Re enforceability, lots of non-competes are totally over-the-top. I once signed one saying I wouldn't work for any company in the same broadly-defined industry for a full year after leaving the job. (I was young and foolish.) That's the kind of thing that doesn't get upheld in court. The agreement you describe seems a bit more reasonable.
posted by hattifattener at 1:17 AM on January 18, 2006

Company B will probably have the same non-compete clause in their contract - it's standard boilerplate that any lawyer worth his salt will put in.

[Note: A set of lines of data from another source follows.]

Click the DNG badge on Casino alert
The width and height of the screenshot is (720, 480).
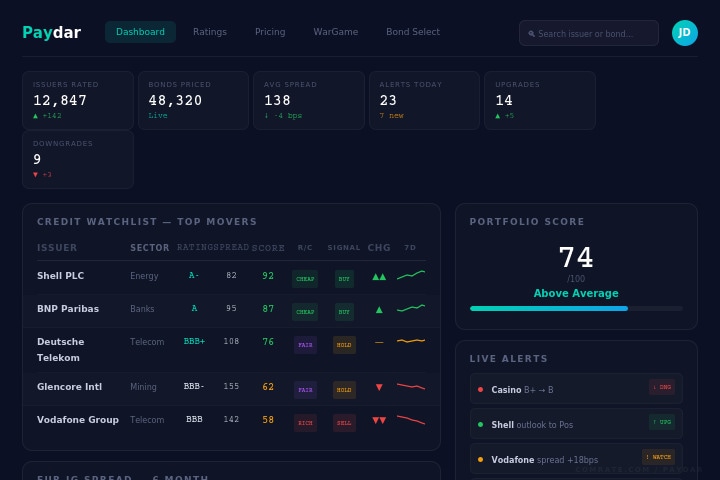click(662, 387)
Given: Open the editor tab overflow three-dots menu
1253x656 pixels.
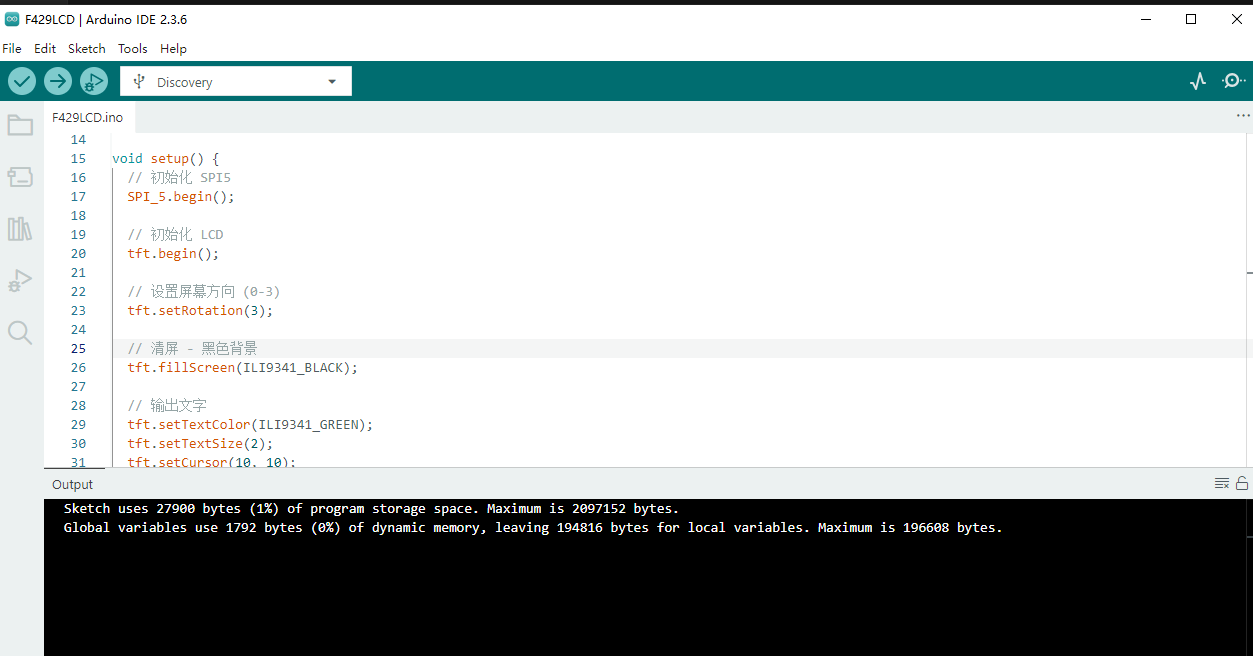Looking at the screenshot, I should coord(1243,116).
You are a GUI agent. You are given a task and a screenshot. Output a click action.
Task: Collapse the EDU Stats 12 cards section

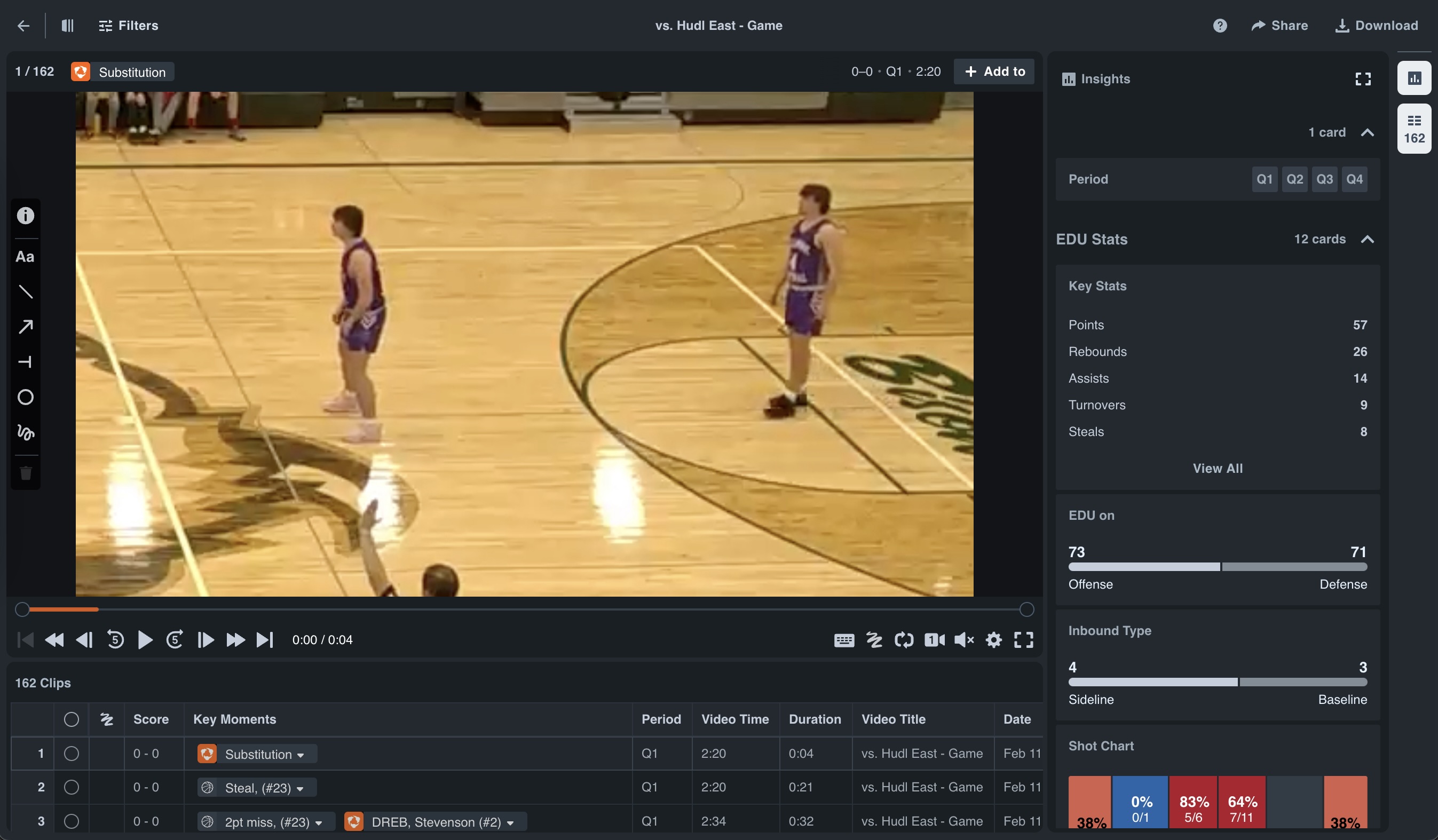pos(1368,239)
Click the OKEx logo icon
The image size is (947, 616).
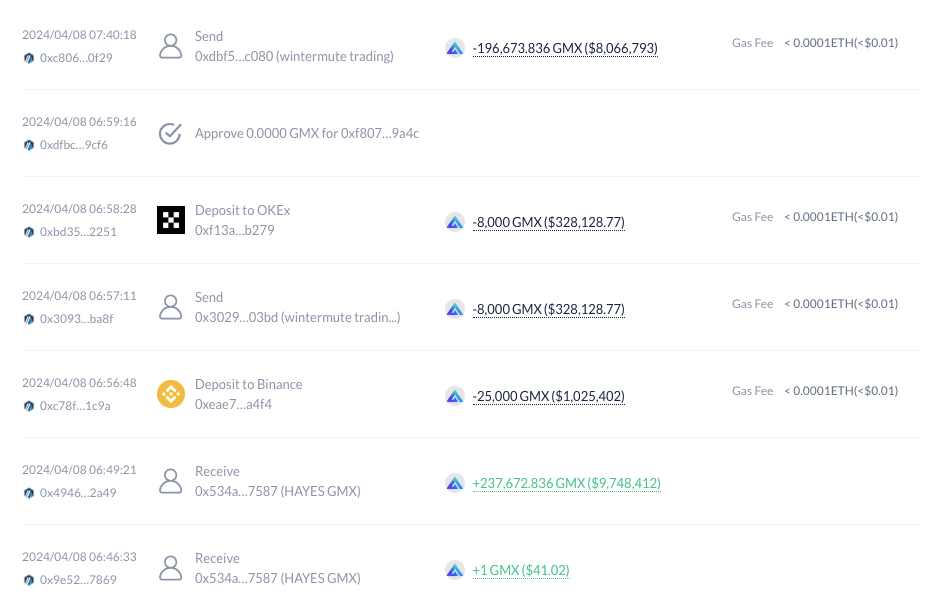[171, 220]
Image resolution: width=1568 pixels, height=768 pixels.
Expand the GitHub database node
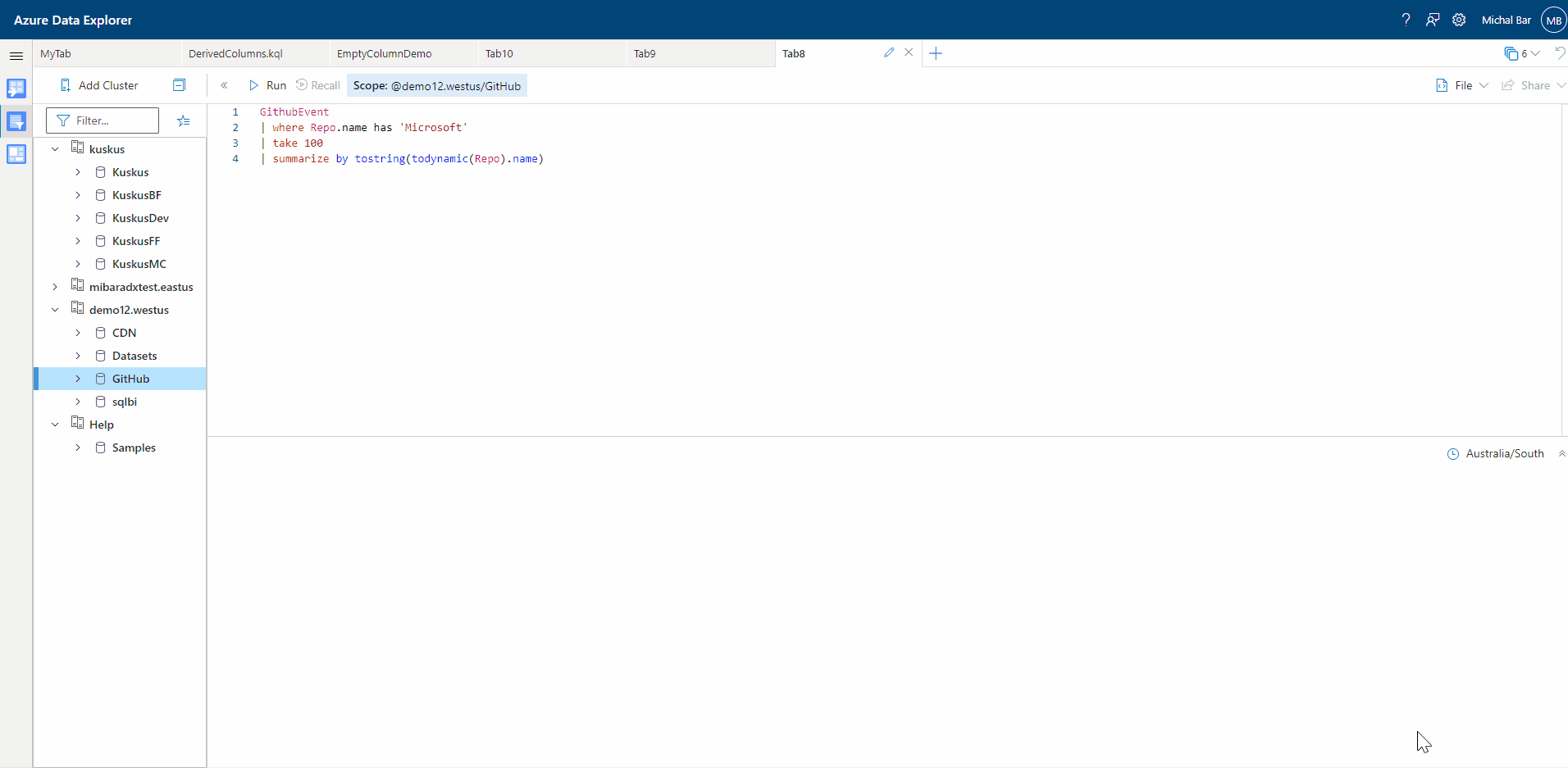click(77, 378)
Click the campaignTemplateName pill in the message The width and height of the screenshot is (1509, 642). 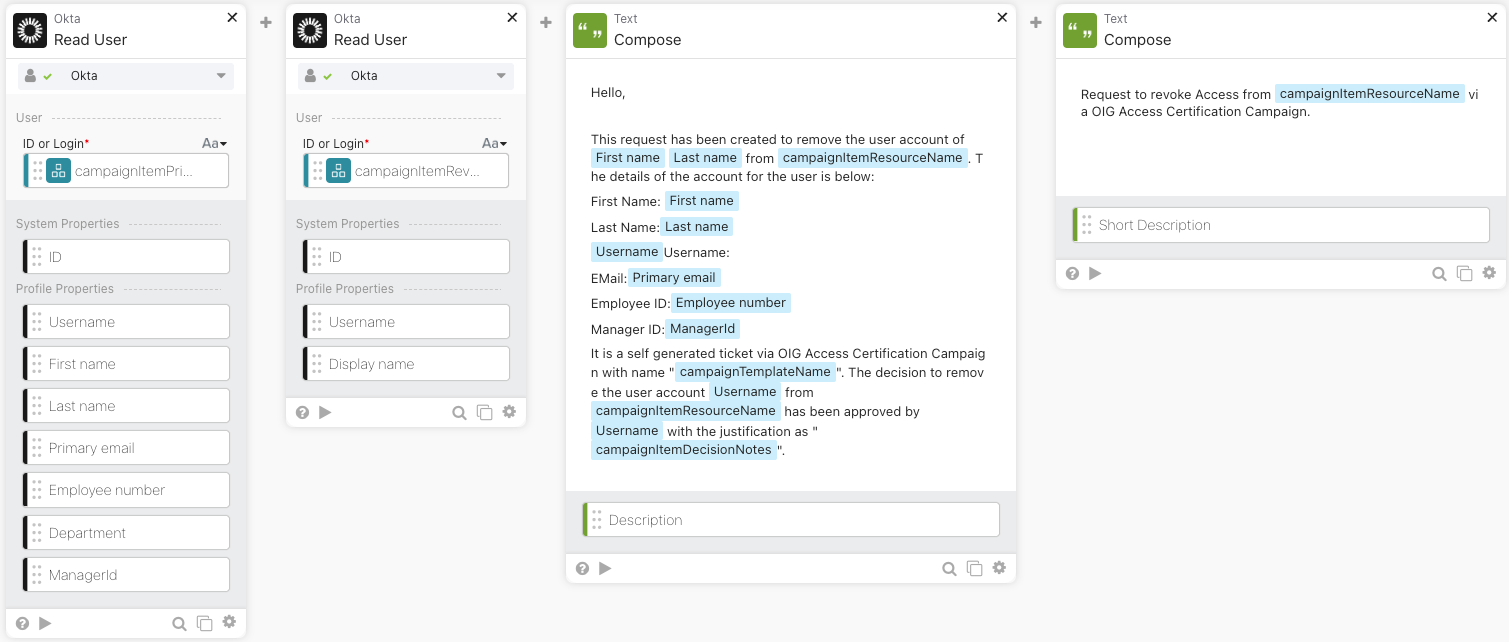point(755,372)
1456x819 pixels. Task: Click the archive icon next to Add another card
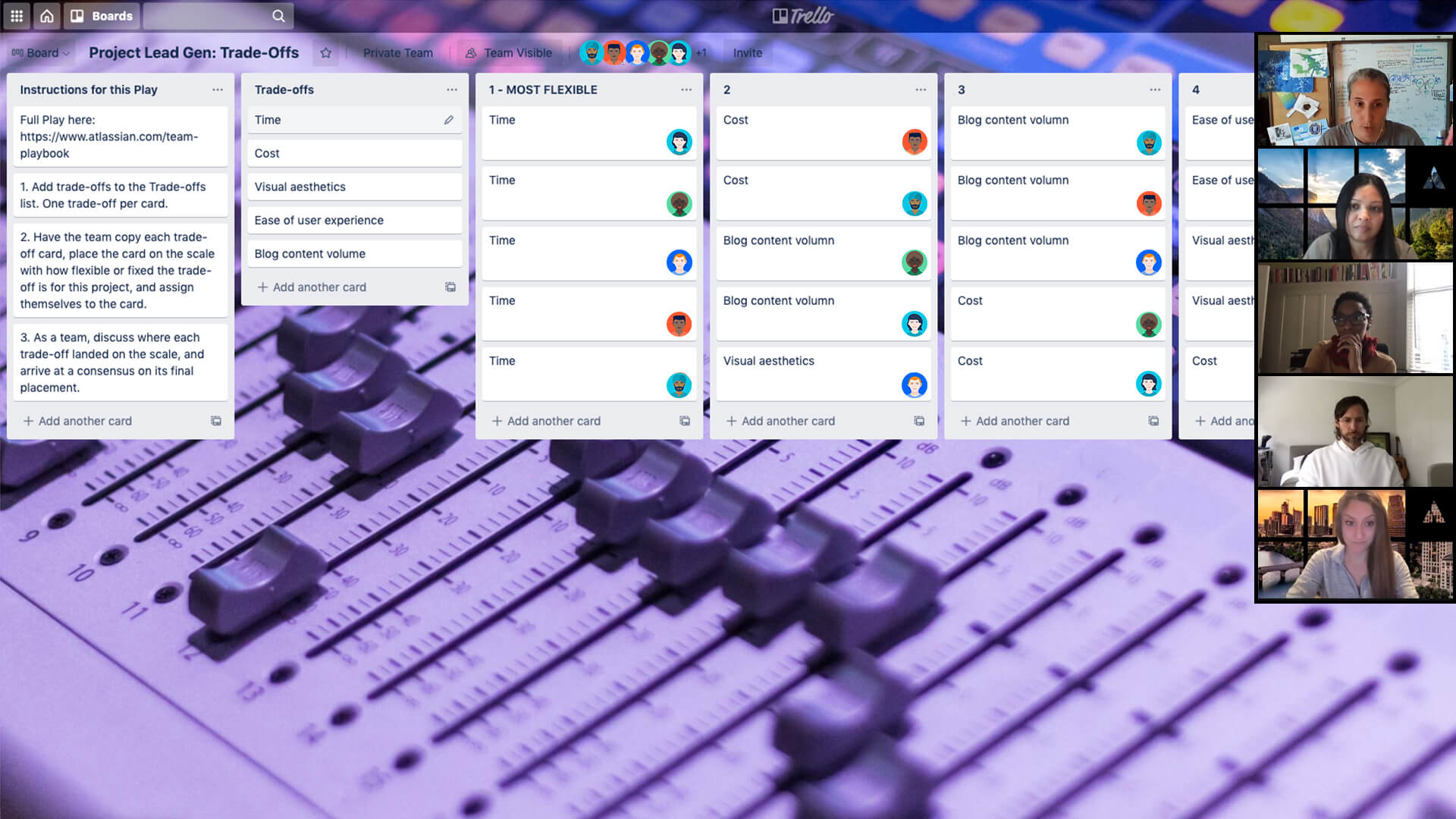685,421
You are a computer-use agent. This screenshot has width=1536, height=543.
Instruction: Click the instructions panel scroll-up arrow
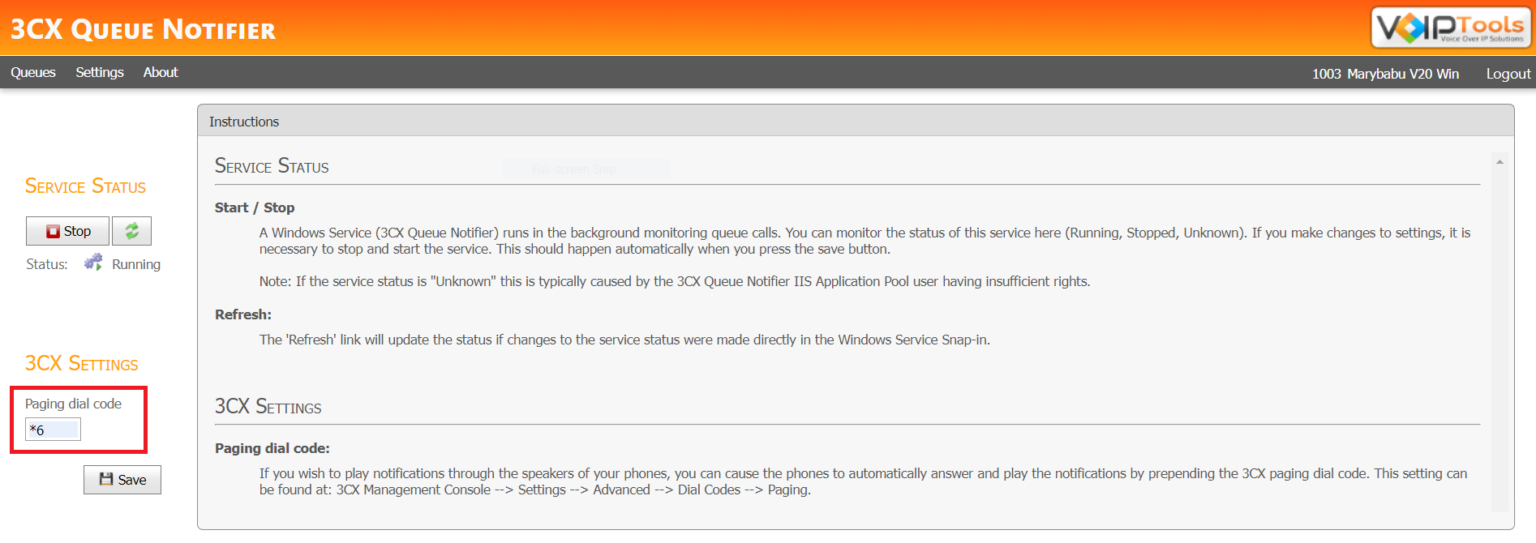pos(1498,160)
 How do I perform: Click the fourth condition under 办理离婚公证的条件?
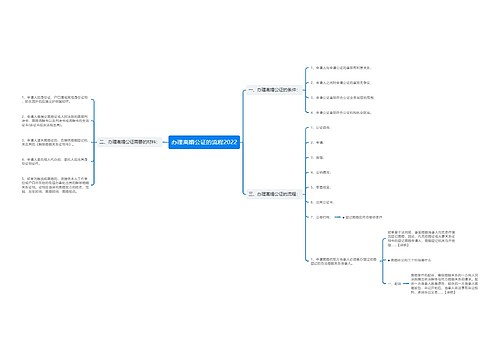coord(341,113)
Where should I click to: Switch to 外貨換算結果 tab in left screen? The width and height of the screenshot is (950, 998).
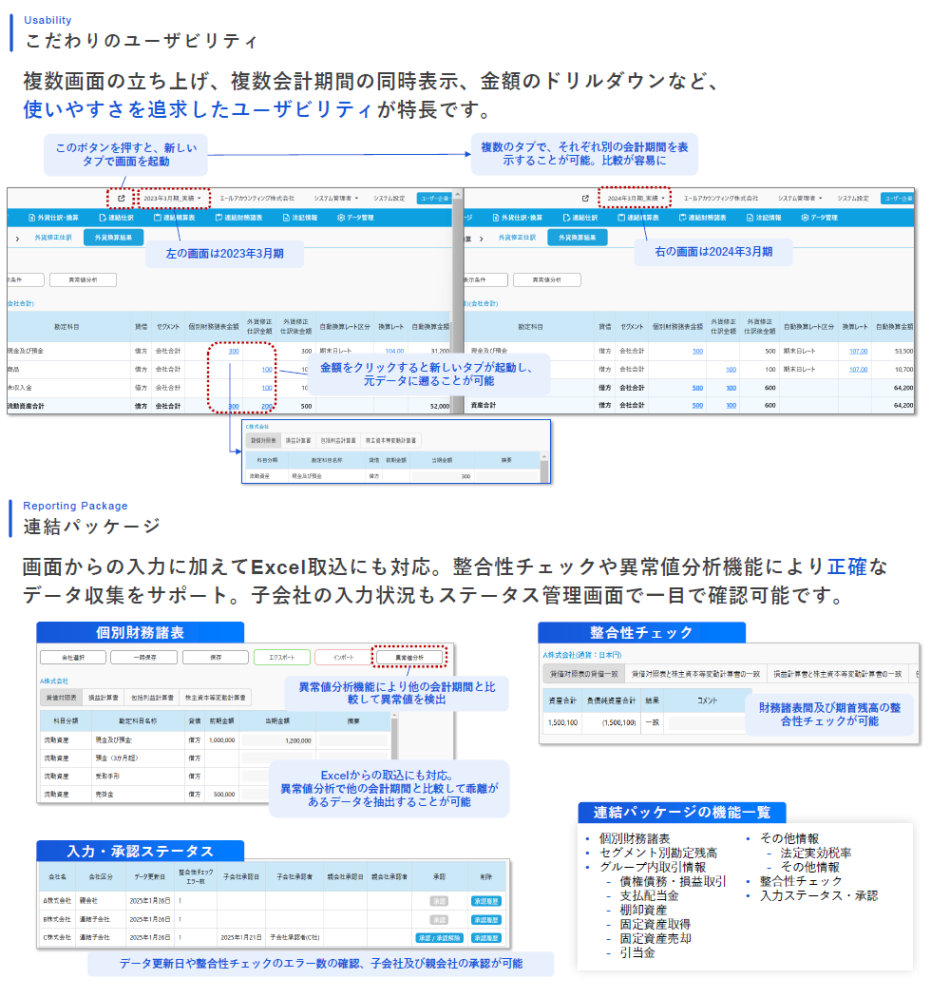tap(113, 237)
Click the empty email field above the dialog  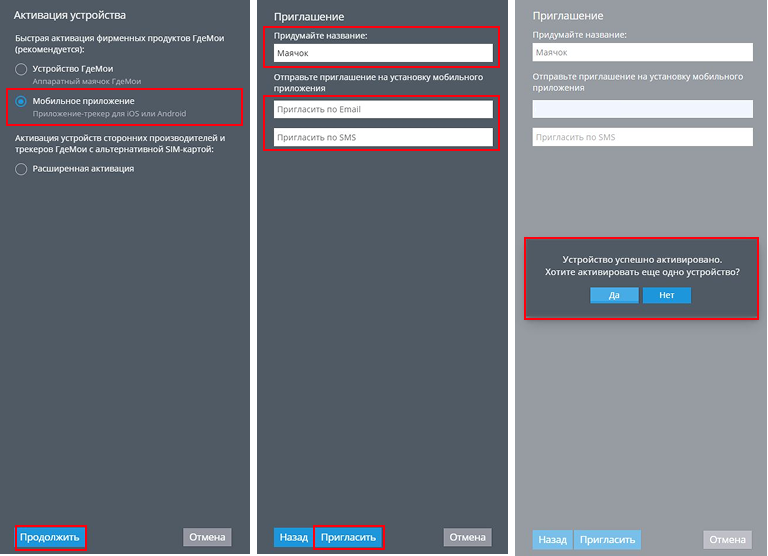point(642,109)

I suggest simply explaining things to whoever's hiring you. Every employer I've ever bought this up with has said "yup, no problem, we don't really care". If they say no... well, they're probably too bureaucratic to work for anyway.
posted by Leon at 3:34 AM on January 18, 2006

Yup, non-compete is standard fare for full-time jobs, but less so for part-time work, where it varies more.
posted by mumeishi at 5:21 AM on January 18, 2006

They also like to think that your word is something, but since it isn't they make you sign a contract. Do not enter into a contract if you cannot or will not live by the terms.
posted by JamesMessick at 2:02 PM on January 18, 2006

Response by poster: Well, it seems that one job at decided to offer me fulltime employment, so problem solved!
posted by lalalana at 9:24 AM on January 19, 2006

Good to hear, congratulations!

I assume that the change had nothing to do with the issue raised here, but it would be helpful if you could clarify.